# Math Help - Exact equation

1. ## Exact equation

Prove that if the equation M(x,y)dx +N(x,y)dy = 0 (*) has a solution then it has an integrating factor.
My solution
If (*) is exact then easily, it has a solution, and the factor is 1.
If (*) is not exact suppose it does not have the factor. Then the solution has the form g(x,y)=C = Mdx + Ndy => it is exact (contradict).
Is that right?

2. ## Re: Exact equation

No, it is not right, since you cannot consider g(x,y) when (*) is not exact.

You could argue as follows.
When the equation has a solution g(x,y)=c, the integrating factor is 1.
Conversely, suppose that m is an integrating factor.
Then mMdx+mNdy is exact, and so there exists G(x,y) such that...

3. ## Re: Exact equation

I think that we should say that any differentiable function of two variables can be written in the form $F(x,y) = 0$ and so has a total differential $$F_x(x,y) \mathrm d x + F_y(x,y) \mathrm d y = 0$$ and for any non-zero function $u(x,y)$ we can write
$${F_x(x,y) \over u(x,y)} \mathrm d x + {F_y(x,y) \over u(x,y)} \mathrm d y = 0$$

Now, if there is no non-zero $u(x,y)$ such that $M(x,y) = {F_x(x,y) \over u(x,y)}$ and $N(x,y) = {F_y(x,y) \over u(x,y)}$, then we cannot transform $M(x,y) \mathrm d x + N(x,y) \mathrm d y = 0$ into the exact differential of $F(x,y)$ and so $F(x,y) = 0$ is not a solution of the given equation.

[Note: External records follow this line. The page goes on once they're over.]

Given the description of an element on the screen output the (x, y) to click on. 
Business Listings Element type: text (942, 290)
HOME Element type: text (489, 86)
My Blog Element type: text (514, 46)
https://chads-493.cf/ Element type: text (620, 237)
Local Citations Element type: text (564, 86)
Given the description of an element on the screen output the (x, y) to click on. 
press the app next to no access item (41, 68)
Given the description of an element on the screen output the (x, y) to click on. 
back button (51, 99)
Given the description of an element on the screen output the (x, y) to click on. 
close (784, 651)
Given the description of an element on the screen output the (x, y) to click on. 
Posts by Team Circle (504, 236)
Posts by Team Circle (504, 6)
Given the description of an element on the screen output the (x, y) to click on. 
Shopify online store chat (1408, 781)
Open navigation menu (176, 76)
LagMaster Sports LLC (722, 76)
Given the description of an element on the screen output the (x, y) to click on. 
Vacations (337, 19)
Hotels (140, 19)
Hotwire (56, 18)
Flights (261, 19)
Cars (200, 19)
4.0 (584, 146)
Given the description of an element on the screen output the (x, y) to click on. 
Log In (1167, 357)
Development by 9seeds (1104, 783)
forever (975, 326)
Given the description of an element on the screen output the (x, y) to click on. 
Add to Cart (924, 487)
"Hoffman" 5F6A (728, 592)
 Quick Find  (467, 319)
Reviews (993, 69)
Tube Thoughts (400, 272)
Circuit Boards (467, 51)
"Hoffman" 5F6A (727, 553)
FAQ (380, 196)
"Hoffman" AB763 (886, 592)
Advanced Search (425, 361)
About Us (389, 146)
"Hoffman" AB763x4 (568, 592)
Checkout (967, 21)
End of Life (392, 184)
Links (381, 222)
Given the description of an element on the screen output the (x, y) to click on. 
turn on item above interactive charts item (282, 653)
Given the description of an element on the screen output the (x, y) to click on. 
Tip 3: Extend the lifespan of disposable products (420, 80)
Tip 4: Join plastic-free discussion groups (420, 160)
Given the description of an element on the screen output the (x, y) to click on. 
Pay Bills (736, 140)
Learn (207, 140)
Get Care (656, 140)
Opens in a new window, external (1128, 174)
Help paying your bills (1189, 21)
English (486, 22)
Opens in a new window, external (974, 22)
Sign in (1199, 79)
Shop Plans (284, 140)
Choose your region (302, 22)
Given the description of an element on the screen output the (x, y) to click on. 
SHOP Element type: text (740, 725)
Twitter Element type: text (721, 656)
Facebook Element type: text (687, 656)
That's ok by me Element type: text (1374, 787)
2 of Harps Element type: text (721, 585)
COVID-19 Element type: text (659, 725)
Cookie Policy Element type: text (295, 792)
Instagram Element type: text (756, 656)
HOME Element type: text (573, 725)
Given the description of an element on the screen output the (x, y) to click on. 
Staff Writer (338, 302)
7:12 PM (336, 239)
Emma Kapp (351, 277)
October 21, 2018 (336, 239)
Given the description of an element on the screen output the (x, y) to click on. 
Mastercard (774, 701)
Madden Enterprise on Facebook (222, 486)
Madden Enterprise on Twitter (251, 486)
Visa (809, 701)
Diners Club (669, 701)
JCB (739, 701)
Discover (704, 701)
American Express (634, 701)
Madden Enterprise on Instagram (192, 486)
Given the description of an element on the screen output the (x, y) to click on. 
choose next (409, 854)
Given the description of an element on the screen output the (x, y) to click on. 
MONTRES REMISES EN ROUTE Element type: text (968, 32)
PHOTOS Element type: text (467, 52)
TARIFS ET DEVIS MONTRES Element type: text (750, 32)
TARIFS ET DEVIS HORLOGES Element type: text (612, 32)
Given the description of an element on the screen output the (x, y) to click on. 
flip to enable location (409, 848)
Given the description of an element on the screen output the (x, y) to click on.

More generally, if there is no function $u(x,y)$ such that $u(x,y)M(x,y) \mathrm d x + u(x,y)N(x,y) \mathrm d y = 0$ is a total differential of any function $G(x,y)$, then there is no function $G(x,y) = 0$ that is a solution of the given equation.

I suspect that we require $M(x,y)$ and $N(x,y)$ to be non-zero for that to be a valid conclusion, but if either (or both) are zero, then we have only trivial solutions in two variables (i.e. the solution is independent of one (or both) variable).

4. ## Re: Exact equation

Lol, only 4 years late.

5. ## Re: Exact equation

So it is.

Shame I wasn't a member when it was posted eh?

6. ## Re: Exact equation

Nonetheless, a very formidable answer for our ever growing community, thanks!